アルバムタイトルはすべてのレコーディングを終えても尚決まらずでした。でもこの「都会の森」を最後の最後に書き下ろしたことで、どんな色や光になろうか悩みながらも一歩一歩進んできたCHiLi GiRLにとって、強みや個性を自分でやっと掴み始められた感覚があってね。
実はまだまだ「せっかく三味線(民謡)をやってるんだから、伝統を活かしたようなことやってみたら」とか、そんな期待やリクエストをしてくださる方もいます。だけどね、素晴らしい伝統芸能家はめっちゃいっぱいいるし、いま伝わりにくい伝統音楽だってかっこよくアレンジして紡いでくれる人は変わらずいるのです。個性的な活動に伝統を委ねすぎず、餅は餅屋がいいと思うのよ。だからねあたしは、
伝統のために自分の音楽を遠慮してしまうようなことはしたくないんです。
そう改めて思いました。CHiLi GiRLの傍ら、すっきり津軽三味線演奏家としての川嶋志乃舞が在り続けているからこそ思うの。
伝統芸能や童謡や民謡、そしてあたしの最大のルーツである渋谷系ならびにCityPopから間違いなく影響を受けてきたあたしの中に生きている御国の言葉。そして体から出てくる音や可能性を秘めた三味線。大好きな音楽、体を揺らしたいグルーヴの上でそれらを自分の感じるままに表したいし、どんどん自分のアイデアが芽生えて実りますように、と言う意味なんかを込めて「MEBAE」にしました。すごく気に入っています。

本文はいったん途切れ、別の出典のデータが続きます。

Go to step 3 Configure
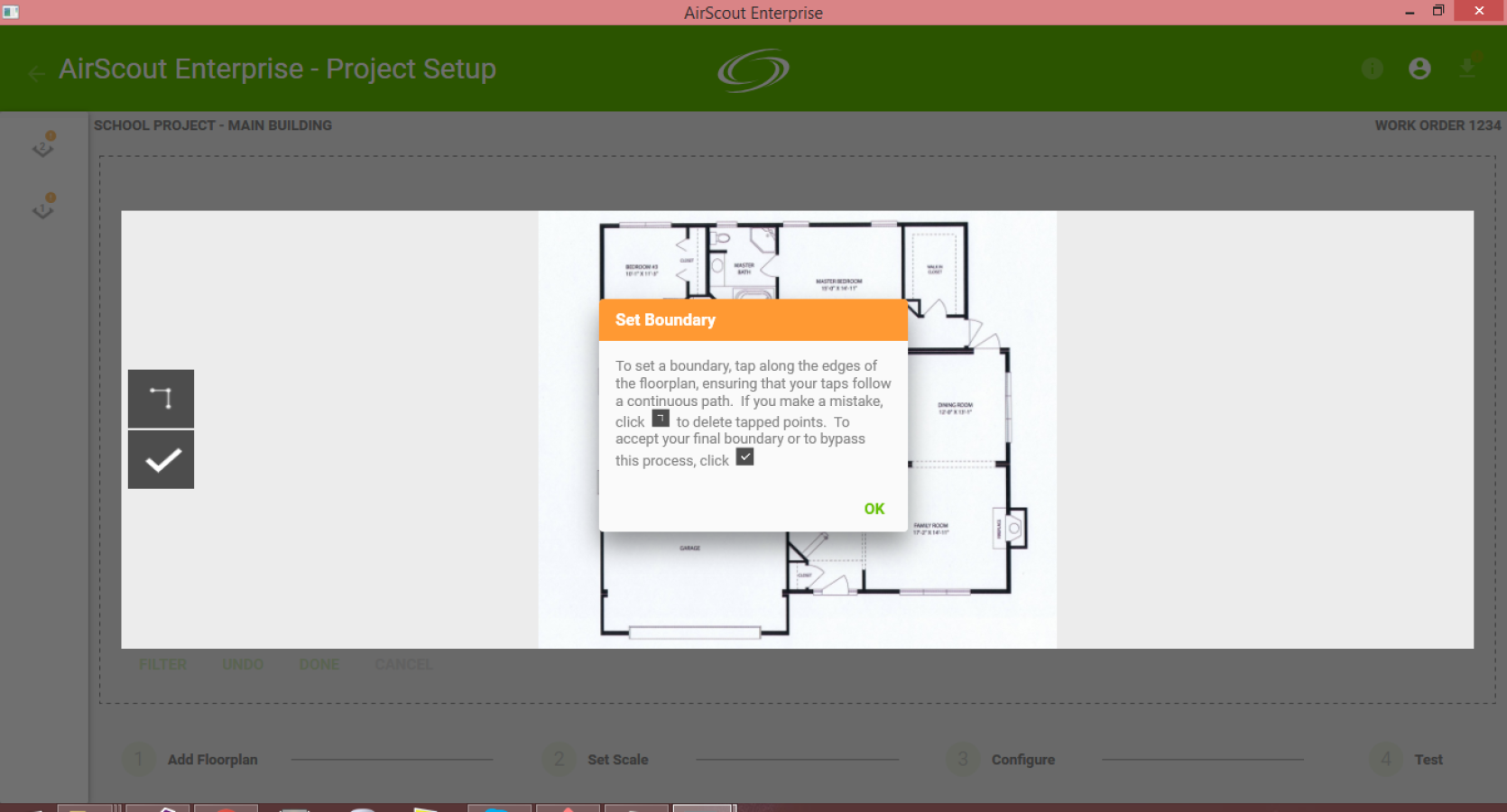(x=1001, y=760)
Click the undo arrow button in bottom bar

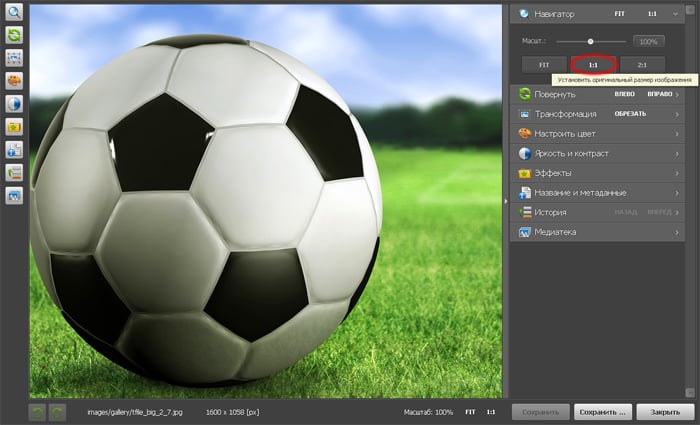[37, 412]
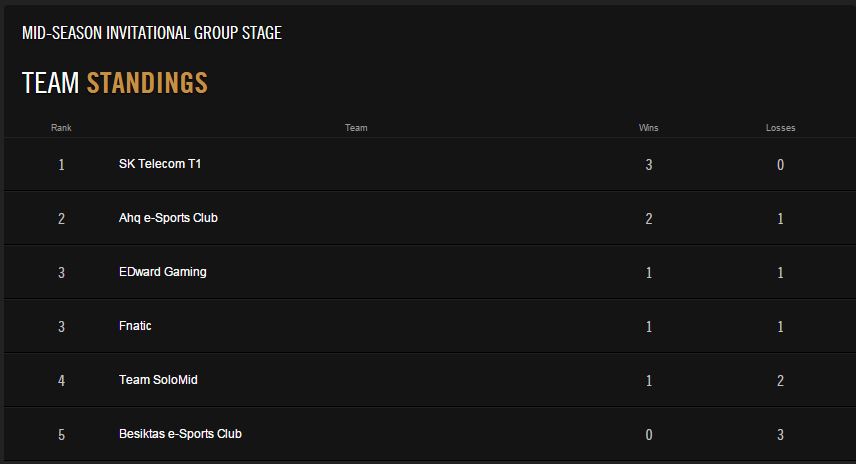The height and width of the screenshot is (464, 856).
Task: Click SK Telecom T1's wins value
Action: point(649,165)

CHiLi GiRLは、三味線と言葉とでポップに生きるのです。
都会の森
作詞作曲:Shinobu Kawashima
編曲:友重悠
雨粒の音が慣れた窓をノックする
退屈しない熊のようなあなたの寝息
背伸びしてたっぷりのわたげを身にまとい
恋を実らせ根を張ってくの
ぽつりと涙も乾く頃に季節も変わる
わがままな天気もきらめいてくの
大人になっても恋したい
ヒールを脱いでダイブする
ここは都会の真ん中
なのになぜかしら
まるで森のようなの
居心地の良いあなたの腕の中
心が澄んでゆく愛の隠れ家
時々あたしの中に眠る
悪魔がささやいては
こころを食らいつくそうとしても
ちいさな陽の光を秘めて
裸足のままかけてゆくわ
とっておきの場所へ
つよく抱きしめて
そう、都会の真ん中
不思議ね なぜかしら
まるで森のようなの
居心地の良いあなたの腕の中
心が澄んでゆく愛の隠れ家
ここは世界の真ん中
アルバムの最後の砦であり、アルバムのリード曲となりました。
この頃流行りのヘイトや生々しい言葉を綴った歌詞って、あんまり聴くのも演るのも得意じゃなくて、結局そんな反骨精神を青々と潤した一曲になりました。結局これもこれで、あたしなりの”ヘイト”なのかもしれないね。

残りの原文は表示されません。